PROBLEM DESCRIPTION:
Which lines in the records below contain the word "computer"? Copy each of them.

───── DATA SUPPLIED

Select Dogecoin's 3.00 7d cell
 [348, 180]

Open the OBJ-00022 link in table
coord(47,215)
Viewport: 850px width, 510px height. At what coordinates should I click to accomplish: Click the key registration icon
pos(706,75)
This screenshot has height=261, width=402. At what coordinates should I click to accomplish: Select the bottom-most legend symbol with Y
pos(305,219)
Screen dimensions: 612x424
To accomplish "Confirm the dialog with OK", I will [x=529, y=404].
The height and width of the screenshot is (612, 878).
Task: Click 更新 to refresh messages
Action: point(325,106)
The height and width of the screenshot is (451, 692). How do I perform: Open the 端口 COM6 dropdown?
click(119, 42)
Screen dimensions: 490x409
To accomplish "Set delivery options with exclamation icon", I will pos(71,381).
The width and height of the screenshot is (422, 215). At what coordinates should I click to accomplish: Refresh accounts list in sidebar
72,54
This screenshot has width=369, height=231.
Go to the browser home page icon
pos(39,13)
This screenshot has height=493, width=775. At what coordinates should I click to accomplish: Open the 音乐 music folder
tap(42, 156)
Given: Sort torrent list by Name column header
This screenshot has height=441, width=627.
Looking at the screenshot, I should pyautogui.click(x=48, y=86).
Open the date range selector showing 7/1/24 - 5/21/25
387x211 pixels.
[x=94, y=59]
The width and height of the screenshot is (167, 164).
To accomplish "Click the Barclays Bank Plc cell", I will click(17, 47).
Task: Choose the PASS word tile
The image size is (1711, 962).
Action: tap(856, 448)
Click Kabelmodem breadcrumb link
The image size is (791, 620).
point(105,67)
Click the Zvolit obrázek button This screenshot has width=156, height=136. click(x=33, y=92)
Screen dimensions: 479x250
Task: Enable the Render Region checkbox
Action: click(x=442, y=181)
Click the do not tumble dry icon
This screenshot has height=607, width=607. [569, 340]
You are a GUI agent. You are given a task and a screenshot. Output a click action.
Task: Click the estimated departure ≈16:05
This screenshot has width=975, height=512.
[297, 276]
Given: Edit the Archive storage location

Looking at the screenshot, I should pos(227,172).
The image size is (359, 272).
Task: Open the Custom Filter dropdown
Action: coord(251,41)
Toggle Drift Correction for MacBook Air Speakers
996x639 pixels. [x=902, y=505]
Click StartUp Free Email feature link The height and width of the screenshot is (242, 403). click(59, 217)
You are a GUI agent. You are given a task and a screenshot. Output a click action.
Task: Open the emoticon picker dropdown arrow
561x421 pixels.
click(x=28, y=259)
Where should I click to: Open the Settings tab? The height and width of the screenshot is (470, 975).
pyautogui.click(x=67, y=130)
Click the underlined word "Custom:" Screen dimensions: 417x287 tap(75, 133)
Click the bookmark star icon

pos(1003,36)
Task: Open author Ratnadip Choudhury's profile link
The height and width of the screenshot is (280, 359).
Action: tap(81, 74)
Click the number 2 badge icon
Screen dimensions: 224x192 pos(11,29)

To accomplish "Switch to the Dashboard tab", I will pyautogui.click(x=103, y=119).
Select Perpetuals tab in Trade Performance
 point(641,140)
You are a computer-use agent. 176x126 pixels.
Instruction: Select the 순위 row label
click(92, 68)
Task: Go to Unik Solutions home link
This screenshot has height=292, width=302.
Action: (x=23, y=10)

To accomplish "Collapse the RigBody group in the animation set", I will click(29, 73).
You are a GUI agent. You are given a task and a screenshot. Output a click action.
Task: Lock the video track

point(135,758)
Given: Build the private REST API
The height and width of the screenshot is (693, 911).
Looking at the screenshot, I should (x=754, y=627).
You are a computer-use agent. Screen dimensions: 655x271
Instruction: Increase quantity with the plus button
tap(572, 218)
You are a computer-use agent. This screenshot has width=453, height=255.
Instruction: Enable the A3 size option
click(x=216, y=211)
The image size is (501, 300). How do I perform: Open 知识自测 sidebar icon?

──────────

RESULT FOR THIS TASK:
You are a computer-use agent. 176x126 pixels.
You are a computer-use agent. Screen dimensions: 655x271
You are a computer-use agent. This screenshot has width=453, height=255.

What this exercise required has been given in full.